▸ **Travail demandé**: Prolongez l'extrait consacré aux rappeurs français face à la police en reprenant après sa dernière phrase.

▸ **Extrait du document**:
::::
Côté réseaux, au-delà des carrés noirs affichés par beaucoup d’artistes en soutien au mouvement Black Lives Matter, les pages Instagram de certains rappeurs (Dosseh ou Kalash Criminel par exemple) se transforment à l’occasion en puissants vecteurs d’images. Le 18 avril, à Villeneuve-la-Garenne, un homme de 30 ans subit un « parechocage » : alors qu’il passe à grande vitesse à côté d’une voiture de police banalisée, un agent installé à l’intérieur ouvre sa portière « pour le contrôler ». Conséquence, le motard est propulsé contre un poteau et doit subir deux opérations de la jambe. Comme l’explique le sociologue Mathieu Rigouste, le parechocage est une pratique officieusement intégrée à l’arsenal tactique de la police française depuis les années 2000.

Filmée par des témoins, la scène est partagée et dénoncée par de nombreux artistes rap sur Instagram (Dosseh, Mac Tyer et Georgio pour ne citer qu’eux, qui cumulent à eux trois plus d’un million d’abonnés). L’image est bien, pour reprendre l’expression de David Dufresne, « l’arme des désarmés » face aux brutalités policières, et il est important de souligner le rôle de relais joué par les rappeurs en 2020 (notamment pendant la période du confinement).

L’opinion que les rappeurs ont de la police se donne aussi à entendre en interview, où les artistes prennent parfois le temps de détailler leurs rapports avec les porteurs de l’insigne. Les interviews Le rap français parle de la police et Contrôle au faciès : le rap français raconte, diffusées par StreetPress au mois d’avril, sont riches d’enseignements. Parmi les artistes interrogés, tous racisés et issus de quartiers populaires, se lit un contraste entre des rappeurs qui paraissent rejeter l’institution policière dans sa globalité et d’autres – à vrai dire la majorité – qui distinguent policiers « respectueux » et « cow-boys ».
Certains pointent les abus de la police « du coin », voire d’une patrouille ou d’un agent en particulier. Si l’opinion exprimée par les MCs interrogés sur la police est dans l’ensemble négative, les rapports « humains » ne semblent pas inexistants (notamment avec l’âge, et lorsque les officiers connaissent le travail des rappeurs), même s’ils demeurent entretenus dans le cadre d’une ronde ou d’un contrôle.
::::
▸ **Données fournies**:
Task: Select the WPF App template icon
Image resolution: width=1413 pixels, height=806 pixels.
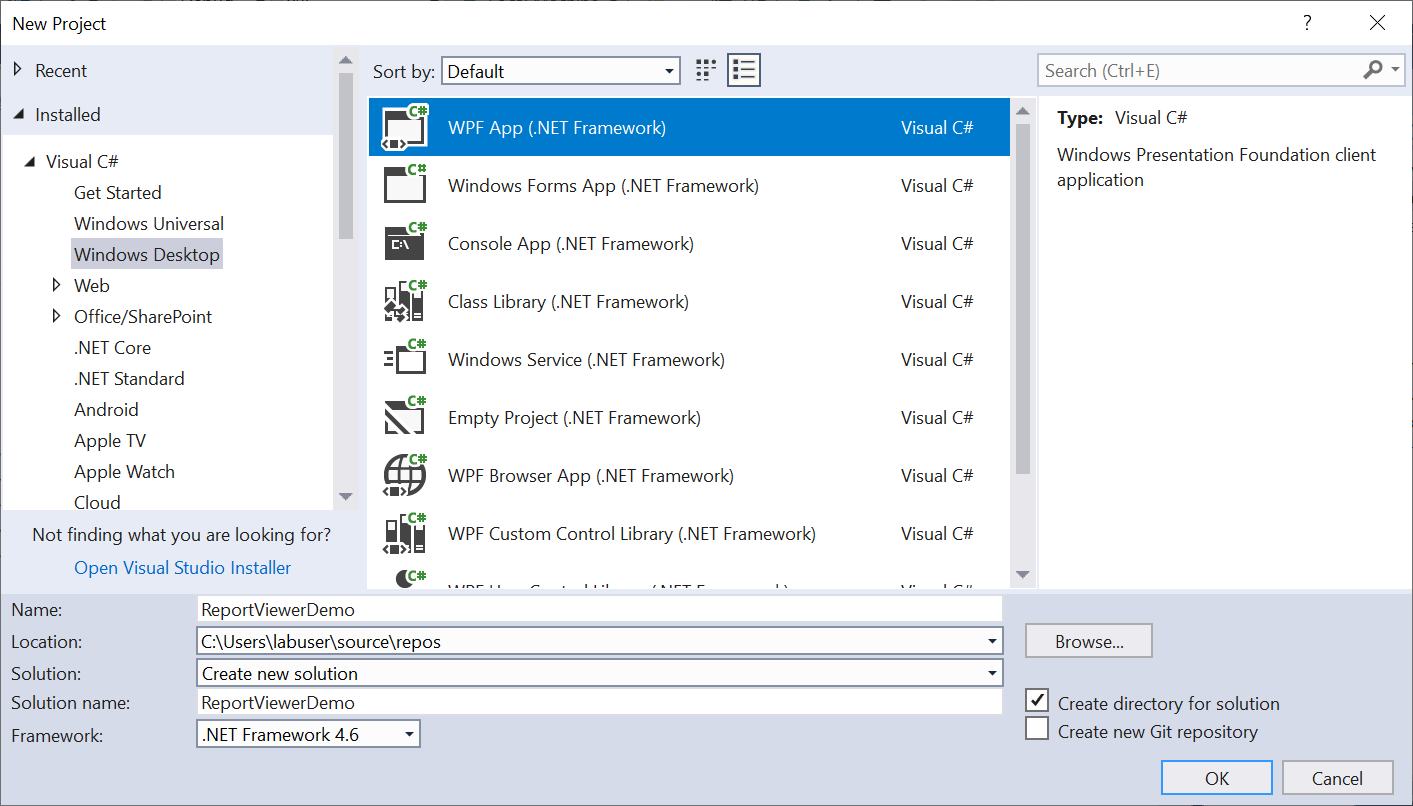Action: coord(405,128)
::::
▸ **Réponse rédigée**:
Plusieurs artistes font part d’un sentiment d’impuissance vis-à-vis des excès brutaux auxquels ils peuvent être confrontés, en tant que victime ou en tant que témoins. La réaction physique ou le recours judiciaires demeurant contre-productifs, on comprend d’autant mieux l’importance de l’image comme moyen d’alerter sur les violences, qu’elles soient physiques ou verbales, et sur la pression quotidienne exercée dans les quartiers populaires.

La critique est en effet bien plus uniforme concernant les contrôles au faciès, que les différents interviewés disent connaître depuis tout jeune, et pour cause : d’après une enquête du Défenseur des droits de 2017, 80% des jeunes de moins de 25 ans perçus comme noirs ou arabes avaient été contrôlés au moins une fois au cours des cinq années précédentes (contre 16% pour l’ensemble de la population). La parole des rappeurs, en interview comme en studio, met ainsi en lumière le racisme qui structure des pans entiers de l’action policière en France.

« Combien de fachos ? »

Si on se concentre sur ce qui sort des cabines d’enregistrement, le premier aspect de la critique faite par les rappeurs français sur la police qu’on voudrait mettre en avant est l’exposition des pratiques racistes des différents corps chargés du maintien de l’ordre.
Dans leurs morceaux, entièrement consacrés au thème ou seulement en partie, les MCs dénoncent dans un même mouvement racisme systémique et incarnations concrètes de la haine raciale.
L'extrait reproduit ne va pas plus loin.